I tried setting it aside and writing a story or two. The two stories I wrote came quite easily, a little too easily. I couldn’t move back to the novel, not after the two stories came so quickly. They seemed to write themselves.

I tried going back to the first few chapters (which I think are quite good) and see what I was doing differently. This only frustrated me. These chapters had come quickly as well. What the hell was so different?

I was lucky to receive an acceptance last week (details to follow), thus switching up my routine. I spent the week doing more writing business than writing. I took some time off but not a vacation.

I thought long and hard about my characters and wondered why they were being so boring.

I revisited character charts I had drawn up over a year ago. There was plenty I had forgotten. For a reason unbeknown to me, I experienced a strange influx of memories that had long been lost. They came like a flood.

We all have those memories that are lost until something triggers their return. The way someone coughs reminds me of a high school friend’s mother who would go to her room to smoke pot every fifteen minutes while we sat in the living room. A teenager giving a friend a piggyback ride reminds me of a fight my sister and I once had.

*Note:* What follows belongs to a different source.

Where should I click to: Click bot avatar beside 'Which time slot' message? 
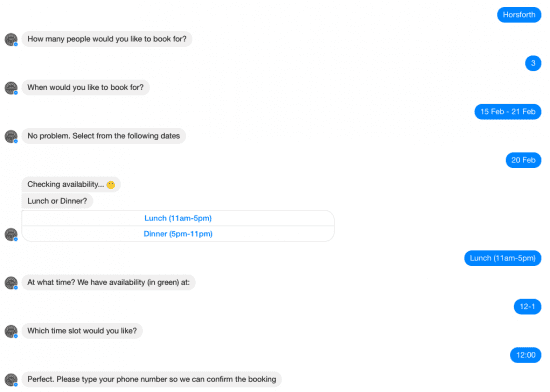tap(11, 331)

I leave a coffee shop and see two men embrace, and for some reason, I am reminded of a moment from years earlier. My girlfriend and I are sitting outside of the New York Public Library which is closed. We are sitting to the side of the lion statues at one of the tables that have the squares so you can play chess or checkers without bringing a board from home. Two men and a woman are sitting behind us. Revolutionaries in another era. They light up a joint. It is two in the afternoon. About thirty minutes later, we can hear them cutting up lines of cocaine. I remember wondering if they were cool or old and sad. I am still undecided.

Characters have these forgotten moments as well. They only remember these times when something triggers their memory. The problem I was having with my novel was that I had forgotten all of this. I was trying to create my characters’ present, and I had forgotten to consider their past. Revisiting those old character maps reminded me who these people were and what they had gone through.

I sat down to rewrite some of the novel yesterday, and the words had returned to me. It was like old days, my novel and I working together. It turns out that in order to reignite an old flame, I had to remember what had ignited the relationship in the first place.